* PROVIDED ENTRIES
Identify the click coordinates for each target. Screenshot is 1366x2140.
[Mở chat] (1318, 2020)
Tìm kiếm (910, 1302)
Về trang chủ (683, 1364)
* * *
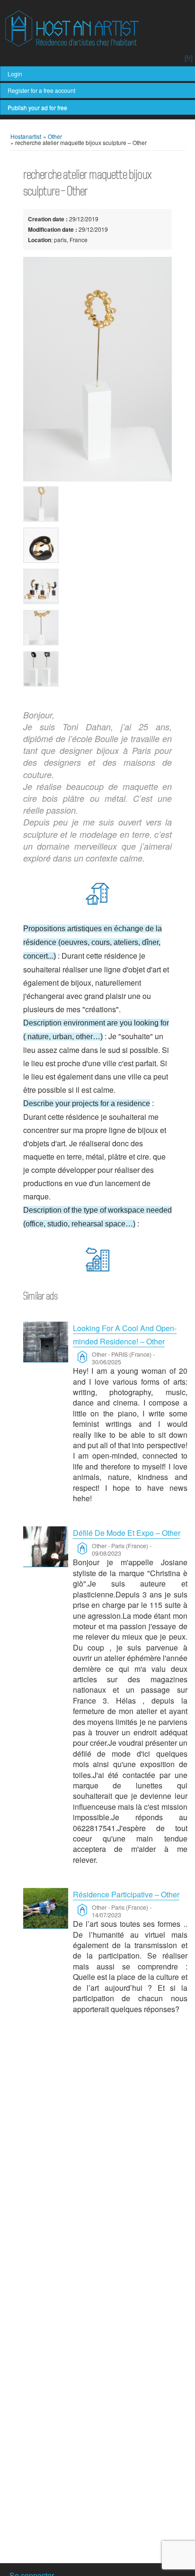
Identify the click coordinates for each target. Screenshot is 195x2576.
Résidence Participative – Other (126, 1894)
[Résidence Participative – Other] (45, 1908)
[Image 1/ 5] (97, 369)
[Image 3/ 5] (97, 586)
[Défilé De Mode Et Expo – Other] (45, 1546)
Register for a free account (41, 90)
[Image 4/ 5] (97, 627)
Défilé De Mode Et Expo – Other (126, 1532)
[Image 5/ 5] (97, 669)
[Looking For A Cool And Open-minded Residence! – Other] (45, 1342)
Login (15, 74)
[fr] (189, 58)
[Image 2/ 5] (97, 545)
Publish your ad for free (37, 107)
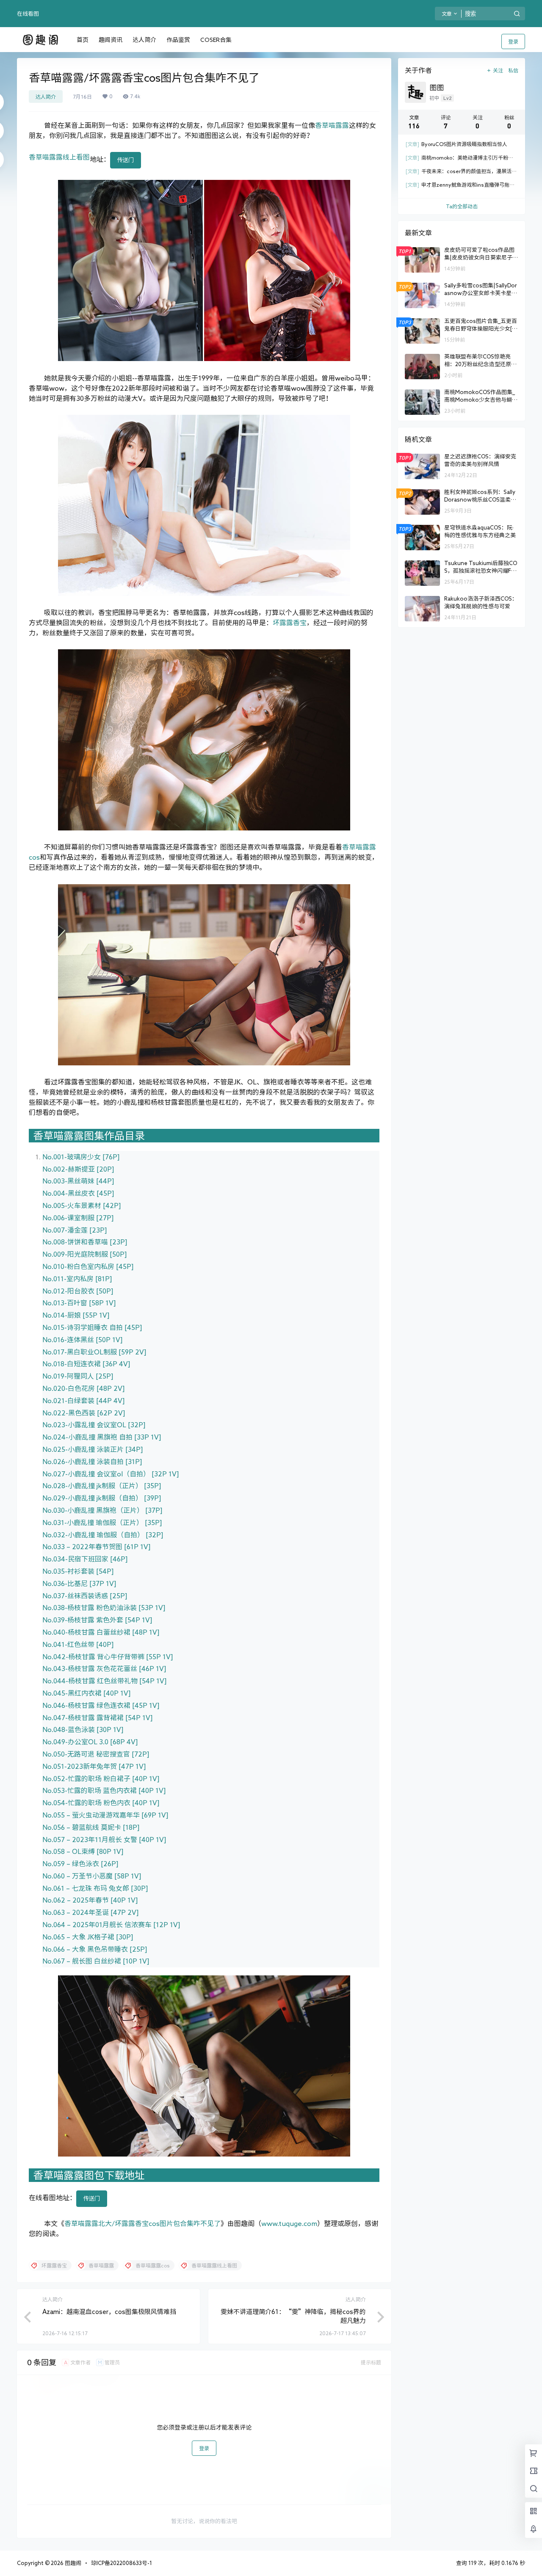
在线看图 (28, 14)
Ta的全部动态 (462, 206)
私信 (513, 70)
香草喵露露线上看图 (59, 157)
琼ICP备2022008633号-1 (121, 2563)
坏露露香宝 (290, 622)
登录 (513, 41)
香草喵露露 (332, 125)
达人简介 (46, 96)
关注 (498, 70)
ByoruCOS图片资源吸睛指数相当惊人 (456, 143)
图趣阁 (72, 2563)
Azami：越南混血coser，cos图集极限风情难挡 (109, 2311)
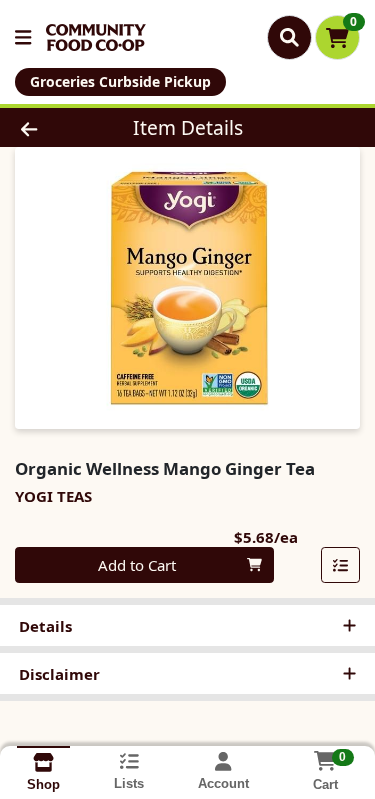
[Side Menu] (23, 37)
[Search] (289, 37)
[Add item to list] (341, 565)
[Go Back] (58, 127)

* WHAT YOU SHOULD DO
Each line in the listing above that includes "Résidence" is to be copied.

* SOLUTION TO THIS TASK
Résidence Participative – Other (126, 1894)
[Résidence Participative – Other] (45, 1908)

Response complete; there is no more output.